Now let's look at some more facts:
https://www.linkedin.com/pub/amir-majidimehr/5/4a7/1
"Corporate Vice President Microsoft
September 1997 – January 2008 (10 years 5 months)
Ran the digital media division (~1000 employees) which included software development, marketing and business development for the entire suite of audio, video and digital imaging for Microsoft and consumer electronic devices. Group created such well-known technologies such as WMA audio compression, WMV/VC-1 video compression (mandatory in Blu-ray format), Windows Media DRM, and Windows Media Player. The streaming technology developed in this group won an Emmy award in 2007.
"
It becomes interesting to know if your words have any meaning. Amir.
This is another simple test that I performed on a product of Microsoft that I downloaded from them around the year 2000:
This is the simple test signal:
It is just a stream of simple impulses.
and this that wave processed @ 128K by a WMA encoder I downloaded from the Microsoft web site about 3 years after you apparently became responsible for the WMA product:
Note that the fourth and fifth impulses are severely trashed as demonstrated by a simple waveform presentation. They sounded bad, too!
I believe that the two trashed and obliterated impulses again make the point that measurements can and have been used to show
the lack of performance of lossy codecs. I again illustrated it with a real world example involving software and parameters that people are likely to use, showing significant measured degradation of a relatively simple test signal. The product appears to be one that you must have approved for distribution. How did your listening tests serve you then, Amir? ;-)
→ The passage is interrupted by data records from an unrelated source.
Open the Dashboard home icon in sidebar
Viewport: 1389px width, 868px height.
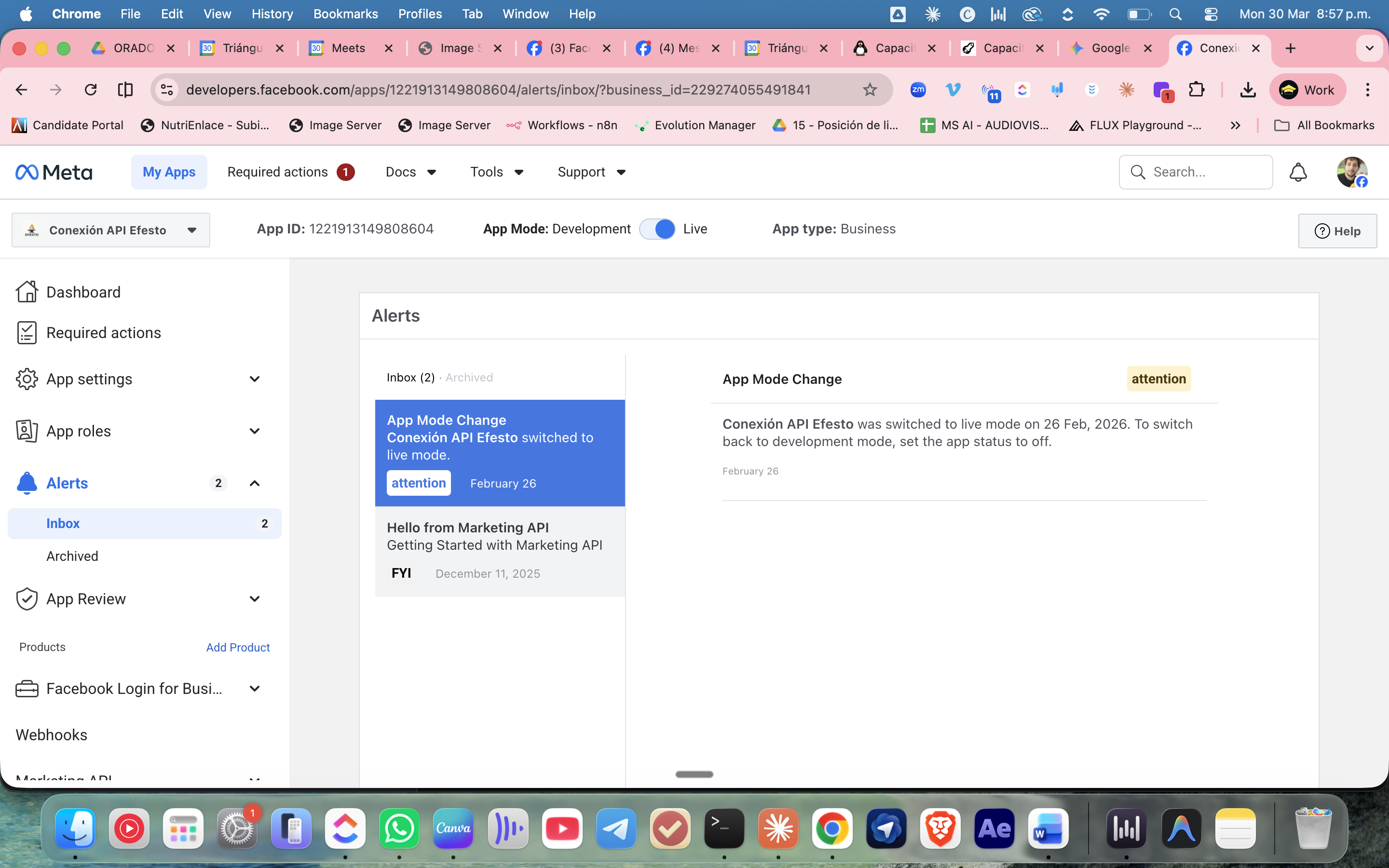click(27, 292)
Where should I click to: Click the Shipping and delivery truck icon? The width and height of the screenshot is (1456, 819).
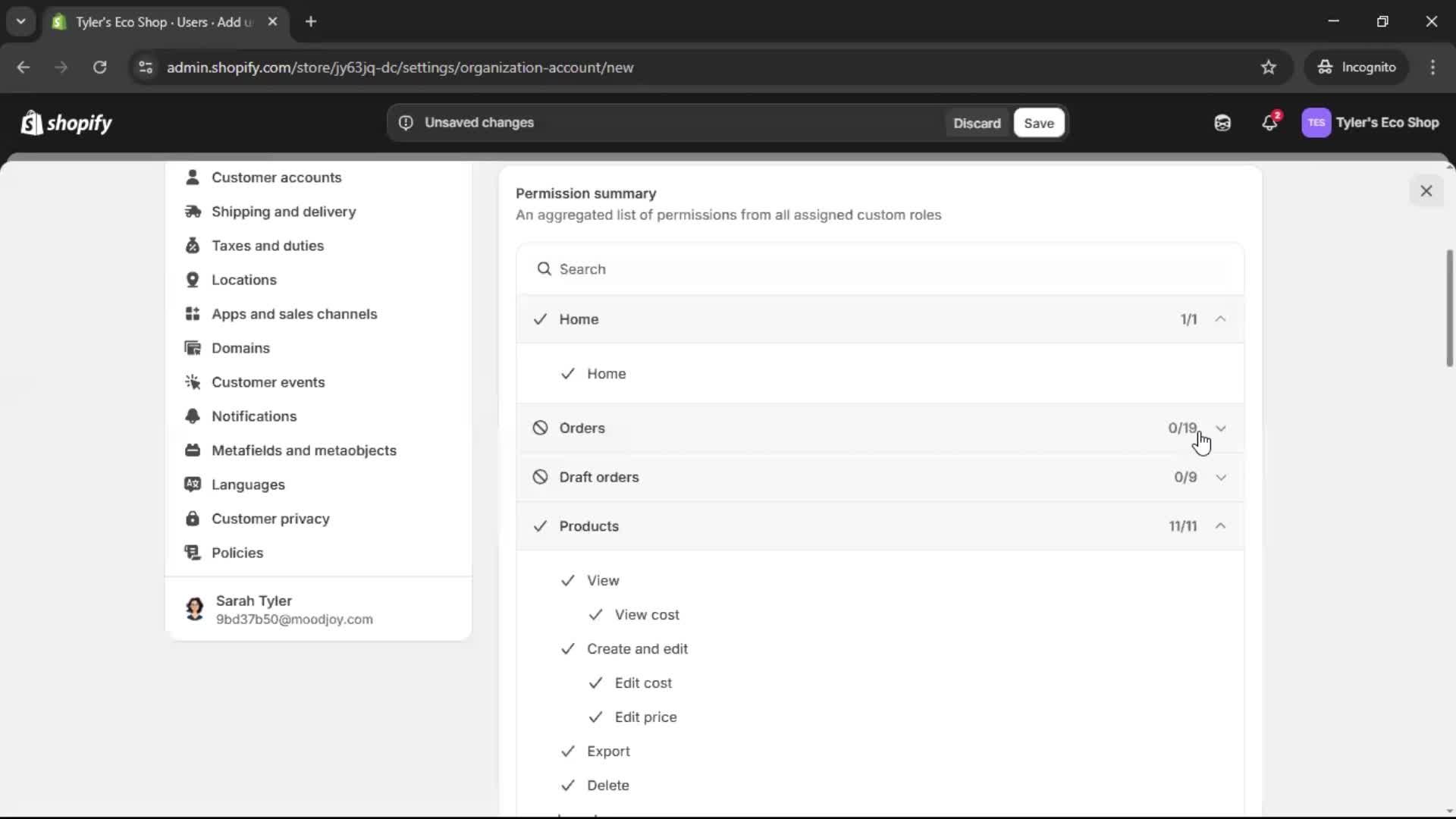click(193, 212)
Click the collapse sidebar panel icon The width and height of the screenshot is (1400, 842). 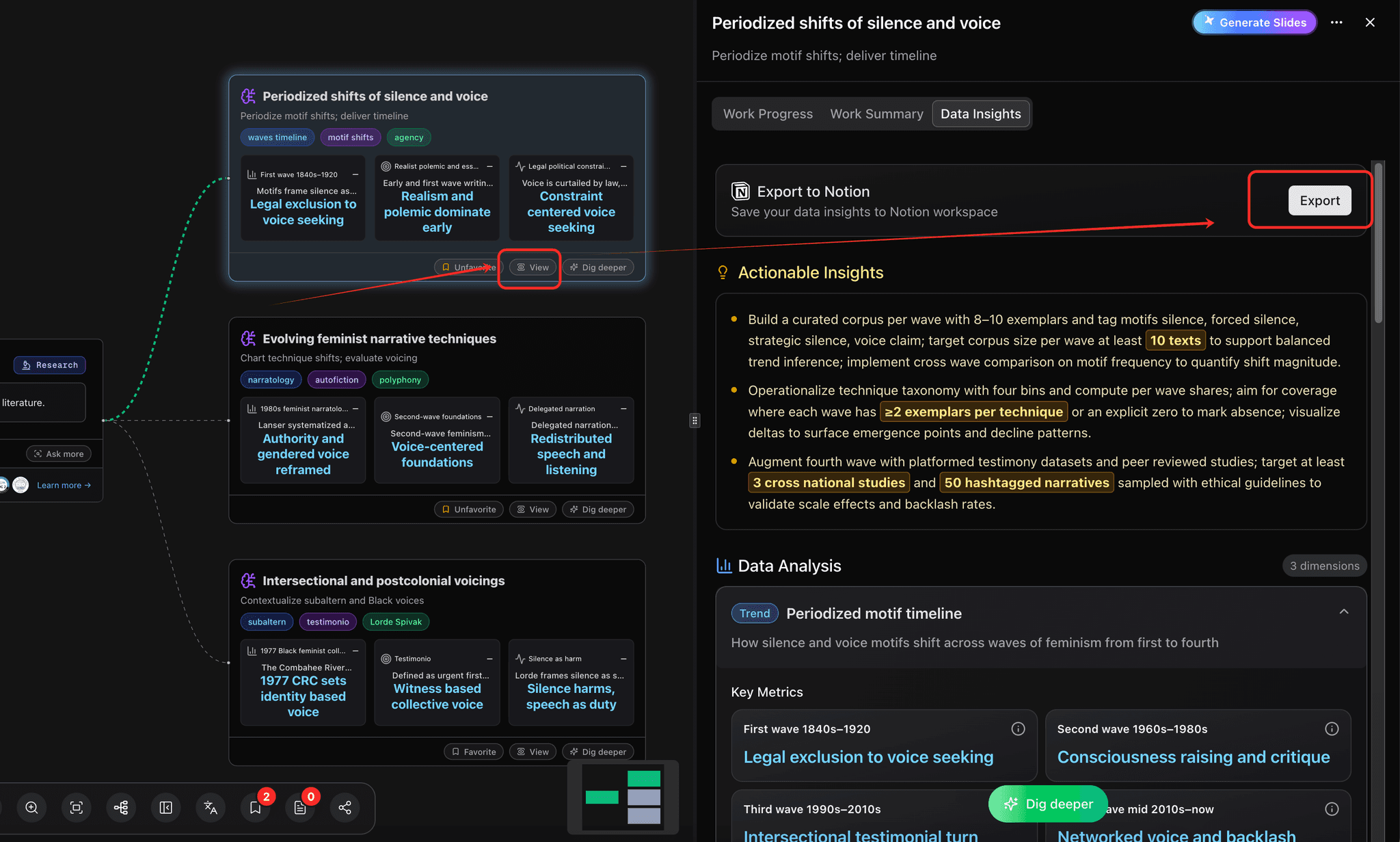pos(166,808)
Here's the important point.
Reliable listening tests are always the final arbiter of sound quality. They actually are the gold standard that we use to determine the relevance of any measurements we might use for our own convenience. But as we all seem to agree, doing listening tests
right can be time consuming and expensive. In many cases we can demonstrate clearly audible faults with relevant technical tests, and when we can do so, we save everybody a lot of time, trouble and even some money.